Sulla via di Damasco, però, avvenne anche per Paolo l’incontro con Gesù risorto, la conversione e la rivelazione, infatti, come confessa lo stesso Paolo, “la grazia si è compiaciuta di rivelare in me suo Figlio” (Gal 1,15-16). Paolo si definisce un “aborto” (cf. 1Cor 15,8) rispetto agli altri apostoli che avevano visto il Signore Gesù risorto, ma chiedeva di essere considerato inviato, servo, apostolo di Gesù Cristo al pari loro, perché aveva messo la sua vita a servizio del Vangelo, si era fatto imitatore di Cristo anche nelle sofferenze, si era prodigato in viaggi apostolici in tutto il Mediterraneo orientale, era abitato da una sollecitudine per tutte le chiese di Dio. La sua passione, la sua intelligenza, il suo impegno ad annunciare il Signore Gesù traspaiono da tutte le sue lettere e anche gli Atti degli apostoli ne danno sincera testimonianza.

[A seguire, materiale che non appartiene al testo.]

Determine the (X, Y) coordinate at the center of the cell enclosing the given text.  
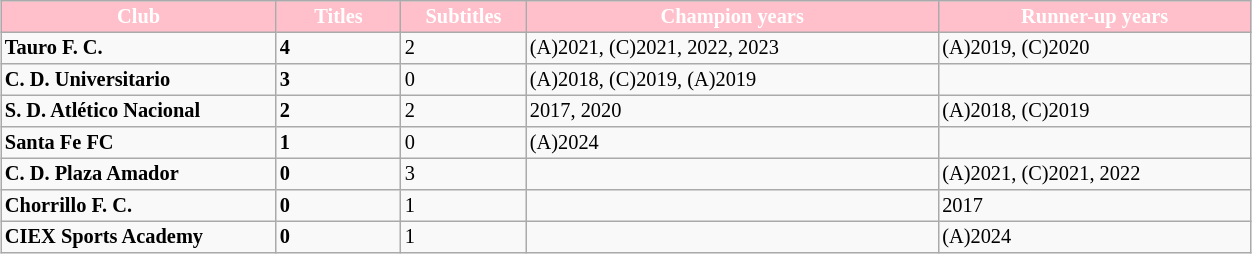
Chorrillo F. C. (138, 206)
2017, 2020 (732, 111)
(A)2018, (C)2019 (1094, 111)
CIEX Sports Academy (138, 237)
Subtitles (464, 17)
C. D. Universitario (138, 80)
4 (338, 48)
(A)2021, (C)2021, 2022 (1094, 174)
2017 (1094, 206)
(A)2021, (C)2021, 2022, 2023 (732, 48)
Tauro F. C. (138, 48)
C. D. Plaza Amador (138, 174)
Club (138, 17)
Santa Fe FC (138, 143)
(A)2018, (C)2019, (A)2019 (732, 80)
Champion years (732, 17)
Runner-up years (1094, 17)
Titles (338, 17)
(A)2019, (C)2020 (1094, 48)
S. D. Atlético Nacional (138, 111)
Output the [X, Y] coordinate of the center of the cell containing the given text.  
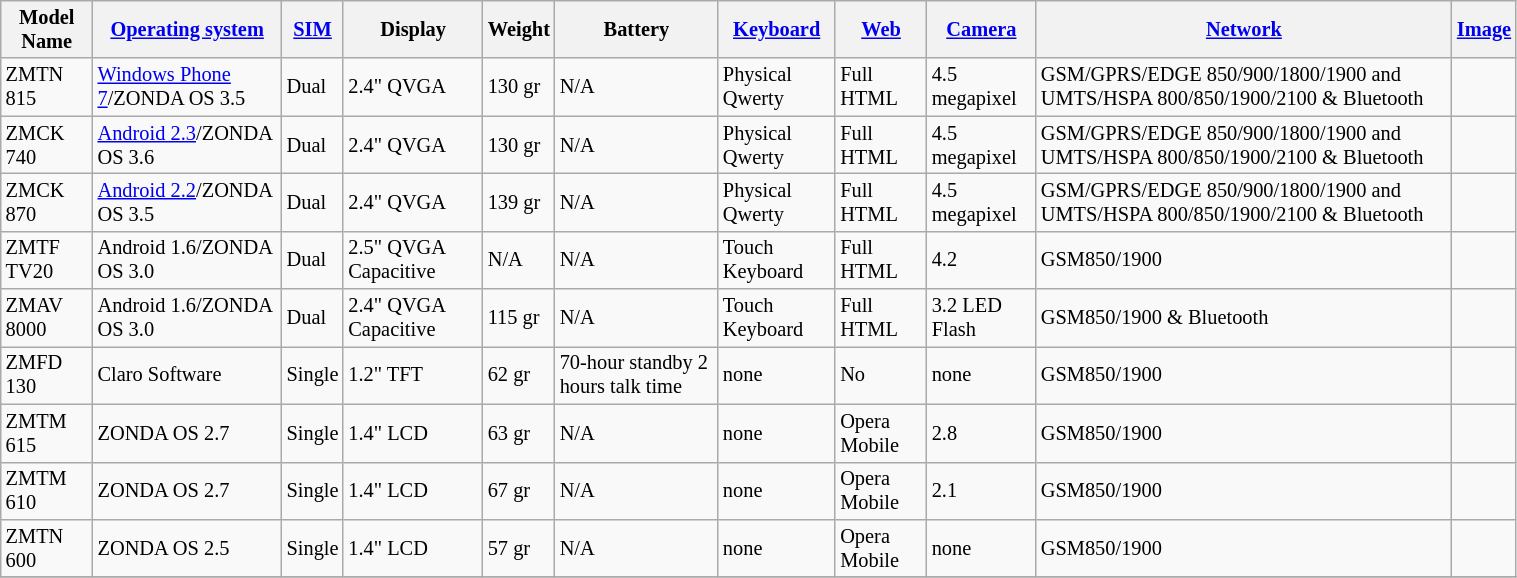
70-hour standby 2 hours talk time [636, 375]
139 gr [519, 202]
Operating system [188, 29]
SIM [313, 29]
ZMTN 815 [47, 87]
Windows Phone 7/ZONDA OS 3.5 [188, 87]
2.1 [982, 491]
Display [412, 29]
ZMTF TV20 [47, 260]
ZMTN 600 [47, 548]
ZMCK 740 [47, 145]
1.2" TFT [412, 375]
Claro Software [188, 375]
115 gr [519, 318]
Network [1244, 29]
ZONDA OS 2.5 [188, 548]
Camera [982, 29]
ZMFD 130 [47, 375]
62 gr [519, 375]
Image [1484, 29]
2.4" QVGA Capacitive [412, 318]
Android 2.3/ZONDA OS 3.6 [188, 145]
Weight [519, 29]
Battery [636, 29]
Web [881, 29]
63 gr [519, 433]
Keyboard [776, 29]
3.2 LED Flash [982, 318]
GSM850/1900 & Bluetooth [1244, 318]
ZMTM 610 [47, 491]
2.5" QVGA Capacitive [412, 260]
ZMTM 615 [47, 433]
Model Name [47, 29]
Android 2.2/ZONDA OS 3.5 [188, 202]
57 gr [519, 548]
4.2 [982, 260]
2.8 [982, 433]
ZMAV 8000 [47, 318]
No [881, 375]
67 gr [519, 491]
ZMCK 870 [47, 202]
Determine the [X, Y] coordinate at the center of the cell enclosing the given text.  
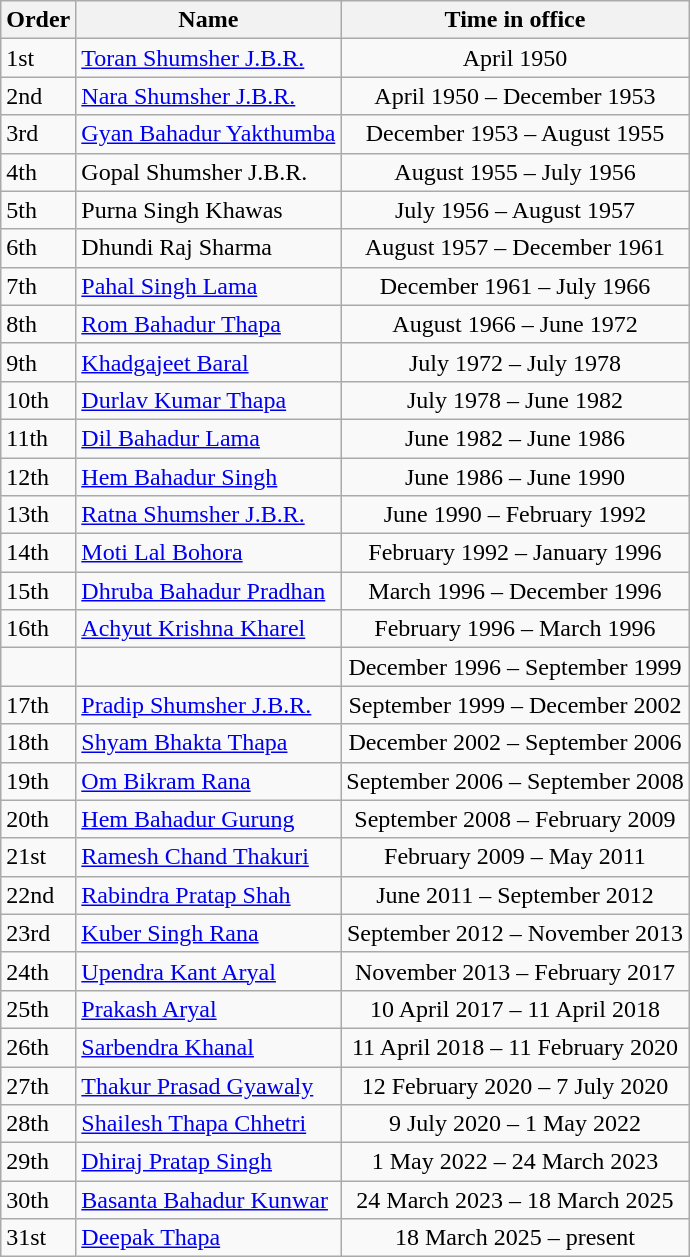
August 1957 – December 1961 [515, 248]
5th [38, 210]
31st [38, 1238]
Ratna Shumsher J.B.R. [208, 515]
Toran Shumsher J.B.R. [208, 58]
12 February 2020 – 7 July 2020 [515, 1085]
11 April 2018 – 11 February 2020 [515, 1047]
2nd [38, 96]
August 1955 – July 1956 [515, 172]
7th [38, 286]
Ramesh Chand Thakuri [208, 857]
Hem Bahadur Gurung [208, 819]
27th [38, 1085]
16th [38, 629]
Time in office [515, 20]
June 1982 – June 1986 [515, 438]
10 April 2017 – 11 April 2018 [515, 1009]
Shailesh Thapa Chhetri [208, 1124]
Sarbendra Khanal [208, 1047]
December 2002 – September 2006 [515, 743]
July 1978 – June 1982 [515, 400]
26th [38, 1047]
22nd [38, 895]
Purna Singh Khawas [208, 210]
Nara Shumsher J.B.R. [208, 96]
Deepak Thapa [208, 1238]
17th [38, 705]
Achyut Krishna Kharel [208, 629]
Rabindra Pratap Shah [208, 895]
9th [38, 362]
11th [38, 438]
29th [38, 1162]
24 March 2023 – 18 March 2025 [515, 1200]
14th [38, 553]
15th [38, 591]
10th [38, 400]
February 2009 – May 2011 [515, 857]
21st [38, 857]
Hem Bahadur Singh [208, 477]
Dhruba Bahadur Pradhan [208, 591]
September 2008 – February 2009 [515, 819]
July 1972 – July 1978 [515, 362]
Prakash Aryal [208, 1009]
Basanta Bahadur Kunwar [208, 1200]
28th [38, 1124]
1 May 2022 – 24 March 2023 [515, 1162]
9 July 2020 – 1 May 2022 [515, 1124]
18th [38, 743]
8th [38, 324]
August 1966 – June 1972 [515, 324]
20th [38, 819]
12th [38, 477]
Moti Lal Bohora [208, 553]
March 1996 – December 1996 [515, 591]
June 2011 – September 2012 [515, 895]
Shyam Bhakta Thapa [208, 743]
3rd [38, 134]
18 March 2025 – present [515, 1238]
February 1996 – March 1996 [515, 629]
Gopal Shumsher J.B.R. [208, 172]
Name [208, 20]
Kuber Singh Rana [208, 933]
Order [38, 20]
February 1992 – January 1996 [515, 553]
November 2013 – February 2017 [515, 971]
Dil Bahadur Lama [208, 438]
Upendra Kant Aryal [208, 971]
25th [38, 1009]
September 2012 – November 2013 [515, 933]
December 1996 – September 1999 [515, 667]
Pradip Shumsher J.B.R. [208, 705]
April 1950 [515, 58]
1st [38, 58]
Khadgajeet Baral [208, 362]
July 1956 – August 1957 [515, 210]
April 1950 – December 1953 [515, 96]
December 1953 – August 1955 [515, 134]
Dhiraj Pratap Singh [208, 1162]
December 1961 – July 1966 [515, 286]
Pahal Singh Lama [208, 286]
30th [38, 1200]
19th [38, 781]
24th [38, 971]
4th [38, 172]
6th [38, 248]
Durlav Kumar Thapa [208, 400]
September 1999 – December 2002 [515, 705]
23rd [38, 933]
June 1990 – February 1992 [515, 515]
Gyan Bahadur Yakthumba [208, 134]
Rom Bahadur Thapa [208, 324]
Dhundi Raj Sharma [208, 248]
Thakur Prasad Gyawaly [208, 1085]
13th [38, 515]
June 1986 – June 1990 [515, 477]
Om Bikram Rana [208, 781]
September 2006 – September 2008 [515, 781]
From the cell containing the given text, extract its center point as [x, y] coordinate. 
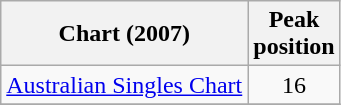
16 [294, 85]
Peakposition [294, 34]
Chart (2007) [124, 34]
Australian Singles Chart [124, 85]
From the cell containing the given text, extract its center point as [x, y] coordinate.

È lui, per sua stessa definizione, “l’apostolo delle genti” come Pietro è “l’apostolo dei circoncisi” (Gal 2,8).
Pietro e Paolo, entrambi discepoli e apostoli di Cristo, eppure così diversi: Pietro un povero pescatore, Paolo un rigoroso intellettuale; Pietro un giudeo palestinese di un oscuro villaggio, Paolo un ebreo della diaspora e cittadino romano; Pietro lento a capire e a operare di conseguenza, Paolo consumato dall’urgenza escatologica… Dice un prefazio gallico del VII secolo: “Pietro ha rinnegato per credere meglio, Paolo è stato accecato per vedere meglio… l’uno apre, l’altro fa entrare: entrambi ricevono il Regno eterno”. Sono stati apostoli con due stili differenti, hanno servito il Signore con modalità diversissime, hanno vissuto la chiesa in un modo a volte dialettico se non contrapposto, ma entrambi hanno cercato di seguire il Signore e la sua volontà e insieme, proprio grazie alle loro diversità, hanno saputo dare un volto alla missione cristiana e un fondamento alla chiesa di Roma che presiede nella carità.
Insieme allora è giusto celebrare la loro memoria, che è memoria di unità nella diversità, di vita consegnata per amore del Signore, di carità vissuta nell’attesa del ritorno di Cristo. L’iconografia li rappresenta stretti in un abbraccio oppure mentre sostengono l’unica chiesa che insieme hanno contribuito a edificare: una sinfonia che è memoria e profezia dell’unica comunione ecclesiale in cui Pietro deve abbracciare Paolo e Paolo deve abbracciare Pietro.